Sugar Sammy returns for encore performance

by Melvin Durai


It might have been his performances on TV or perhaps it was the clips on YouTube.


Whatever the reason, Sugar Sammy was suddenly a hot commodity in Greater Vancouver. The Indo-Canadian comic has performed here thrice before, but the response was never as rabid as what he experienced in early January at Lafflines Comedy Club in New Westminster, the first leg of a two-month cross-country tour to promote his new CD.


“That’s when it exploded,” he said. “The show went crazy and it sold out. The people really came to see me.”


More than 80 per cent of the crowd was Indo-Canadian, a proportion he hadn’t seen in Canada before. The show was so popular that Laughlines is bringing him back March 13 to 15.


He’s happy to oblige, calling Vancouver his second favorite city in Canada, after his native Montreal. “It’s so beautiful,” he said. “I love the weather there. There’s a great atmosphere there.”


His performances are a blend of well-polished material and improvisational comedy. Anyone sitting near the stage is a potential target for his razor-sharp wit. And he’s bound to flirt with a pretty woman or two, using the type of smooth lines that earned him the nickname “Sugar Sammy” when he was a frat boy in college, otherwise known as Samir Khullar.


A professional since 2004, he has performed on TV several times and is part of an exclusive club of Canadian comics who can draw throngs around the world. He has caused sides to split in Europe, Asia, Africa and, of course, North America. “The only continent I’m missing is Australia and I’m going there in April,” he said.


For a show in South Africa, he sold a staggering 10,000 tickets in just one month. His stardom there went far beyond anything he could have imagined.


Indeed, much like his childhood idol Eddie Murphy, Sammy isn’t averse to using colorful language and delving into risqué topics, whether he’s suggesting that an audience member is well-endowed or demonstrating how the line “Who’s your daddy?” would work with a woman from rural India.


He was only eight-years-old when he got his first exposure to Murphy’s raunchy act.

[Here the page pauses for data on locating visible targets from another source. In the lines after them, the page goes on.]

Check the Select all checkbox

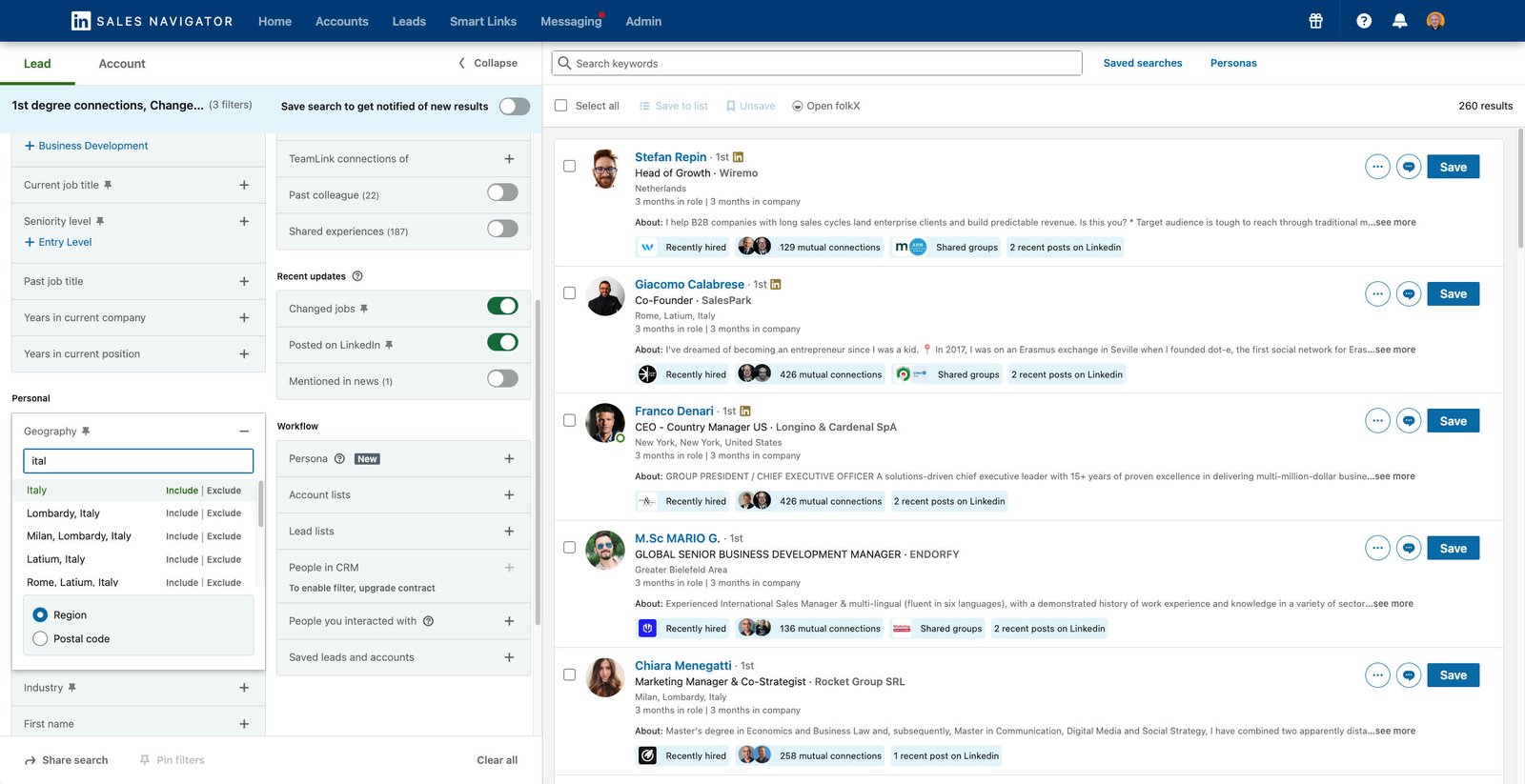[560, 106]
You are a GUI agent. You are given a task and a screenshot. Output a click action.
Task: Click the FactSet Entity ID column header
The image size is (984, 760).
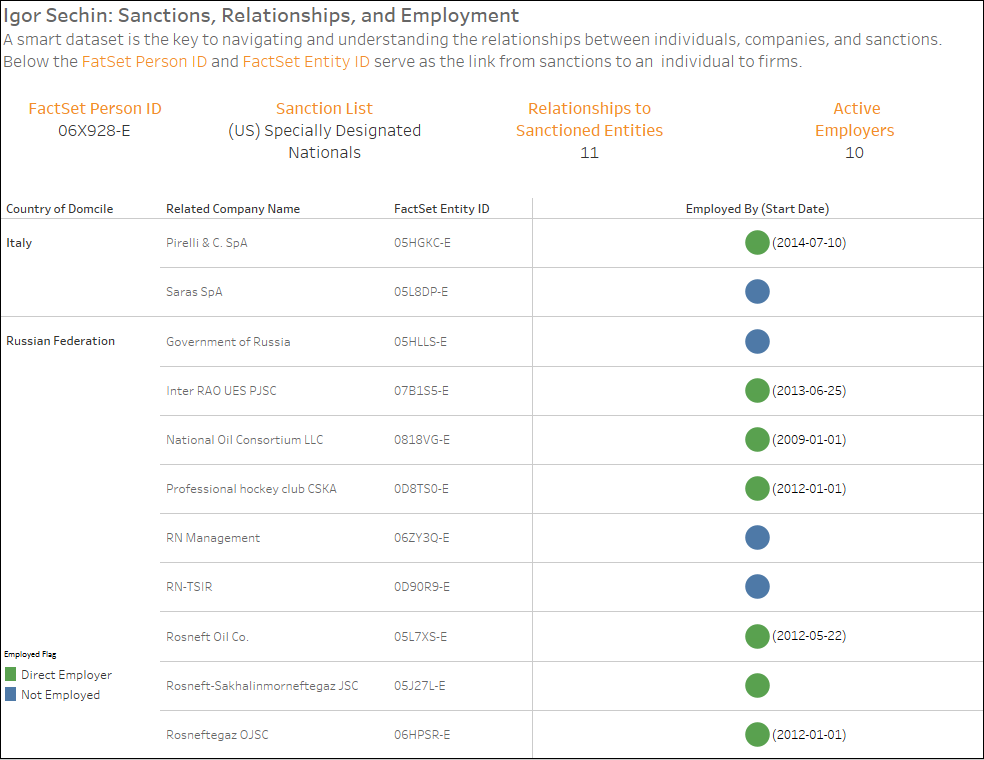(x=442, y=209)
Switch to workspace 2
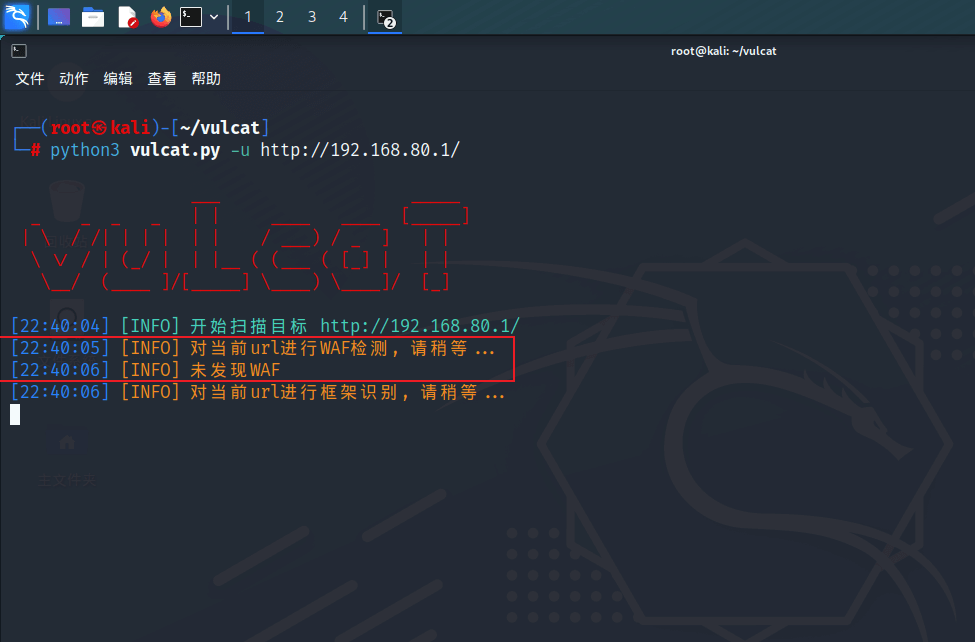 tap(280, 17)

He had persuaded his parents to rent Delirious, one of Murphy’s stand-up comedy specials.

 

But when they heard the language, they tried to stop him from watching it. “Just two more minutes,” he recalls saying to them. As they waited for the two minutes to be over, they started laughing at Murphy’s act. Soon the whole family was watching.


“We’re all watching it together and we’re having such a good time,” he said. “And I was like, wow, this man, in two minutes, got my parents from hating what he was saying to totally loving it and watching his whole set. And I said, ‘I want to do this.’”


He started performing at 19-years-old, soon after high school, and continued to do so while earning a degree in cultural studies at McGill University.


He also worked as a night club promoter, organizing parties around Montreal.


When he tried to be a full-time comic, he struggled for a couple of years and remembers his mom keeping his spirits up. “My mom was like, ‘Keep going. I know it’s going to hit for you soon. I know you. You’re going to do really well at this.’”


His father, a retiree who once owned several convenience stores, has also been encouraging. “My dad brags about me to everyone, all the family members,” he said. “I don’t have those typical Indian parents who will tell you not to do something that’s a little bit unsafe or a little bit too liberal.”


It helped that they share his sense of humour, as do his younger brother and sister, who often contribute to his act. “They’re funny as hell, both of them,” he said. “They’re very good at shaping my material when I’m stuck on something. They’ve helped me with a couple of key jokes.”


In the last four years, as a professional, he has performed about 1,500 times, sometimes twice or thrice a night. “It really got me good very fast,” he said. “It’s not about years, it’s about stage time.”